### 原文
----

久米 信廣の 「道」 254号~275号/新・「道」 276号~309号

 

No.37

桜の生き様に倣う

見るもよし、見ざるもよし
されど我は咲くなりという経営



今年も桜が通り過ぎていった。私たち日本人にことのほかいろいろな感情を引き起こさせる花、桜。江戸時代のはじめの頃には、散り際があっという間の桜を武士は好まなかったという。その武士も、太平の世の中「花は桜木、人は武士」といわれるようになって桜嫌いも消えたと言われている。更に後世になると武士道は桜を愛す日本人の心から生まれたとまで言われるようになった。日本人は桜を見て人間の生きざまを重ねる。


人間がこの世に生を持ったその時から、誰もが「生きたい」との欲望を持っている。それは全ての赤ちゃんが生まれてすぐにお乳を飲み、腹が空くと泣き出すことから始まる。また、誰もが「一人では生きたくない」との欲望を持っている。全ての赤ちゃんが、お母さんがいなくなったとたんに泣き出す。常に誰かにいてもらいたいとの強い想いがある。そして何事においても「知りたい」との欲望を持っている。手に触るもの、次第に見え出す周りの情景を手で触れ、口に入れて知ろうとする。次の段階ではお母さんへの質問責めとなる。これらは赤ちゃんに見られる本能的行動である。

----

### 表示情報

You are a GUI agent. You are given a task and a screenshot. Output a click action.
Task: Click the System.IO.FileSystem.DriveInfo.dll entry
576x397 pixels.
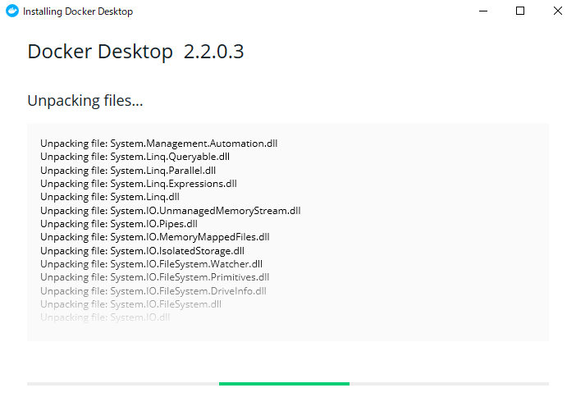tap(153, 291)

----

### 出題 1
桜の生き様についての文章から、「久米 信廣の 「道」 254号~275号/新・「道」」から「見て人間の生きざまを重ねる。」までの範囲をそのまま書き写してください。
### 出題 2
桜の生き様についての文章を、示された最後の文の後から書き継ぐこと。

### 出力結果 1
久米 信廣の 「道」 254号~275号/新・「道」 276号~309号

 

No.37

桜の生き様に倣う

見るもよし、見ざるもよし
されど我は咲くなりという経営



今年も桜が通り過ぎていった。私たち日本人にことのほかいろいろな感情を引き起こさせる花、桜。江戸時代のはじめの頃には、散り際があっという間の桜を武士は好まなかったという。その武士も、太平の世の中「花は桜木、人は武士」といわれるようになって桜嫌いも消えたと言われている。更に後世になると武士道は桜を愛す日本人の心から生まれたとまで言われるようになった。日本人は桜を見て人間の生きざまを重ねる。

### 出力結果 2
「生きたい」から誰もが家に帰る。それは無償の愛で接してくれる母親がいるからである。「一人では生きたくない」から仲間をつくる。ところがその仲間については、「善悪は友による」とも、「その子を知らざればその友を視よ(荀子)」とも言われている。また、生きている限り誰もが「知りたい」との欲望を持っている。そして希望に胸を膨らませて入社する。無償の愛で育った人が、どんな人達と仲間になり、何を知ろうとするのか?誰からも愛される赤ちゃんが大人になったとき、なぜ変化してしまうのか?


会社はこの本能的な求めに応えているだろうか。そんな思いから第三企画は、上記の三つの本能を満たせるために、幸福の創造、文化の創造、仕事の創造という三つの価値創造に力を入れるのである。家庭を、両親を大切にしよう、仕事を第一義とするのではなく、仲間を第一義としよう、そして社会の中から本当に必要なモノを知るために、選別の基準を強化しよう、ということである。「一人の成長する姿をもって人の前に明かりを灯す」という理念がその根っこにある。桜の木は、ほんの一時の花を咲かせる春のために、一年の間どんな誘惑にも負けずじっと耐え忍び、侮辱、屈辱にも耐え、愚痴・不平・不満・文句・言い訳をしない。そして桜花爛漫となったあかつきには見事に散っていく。この生きざまは「見るもよし、見ざるもよし、されど我は咲くなり」との第三企画の生きざまであり、その根本を武士道と重ねているのである。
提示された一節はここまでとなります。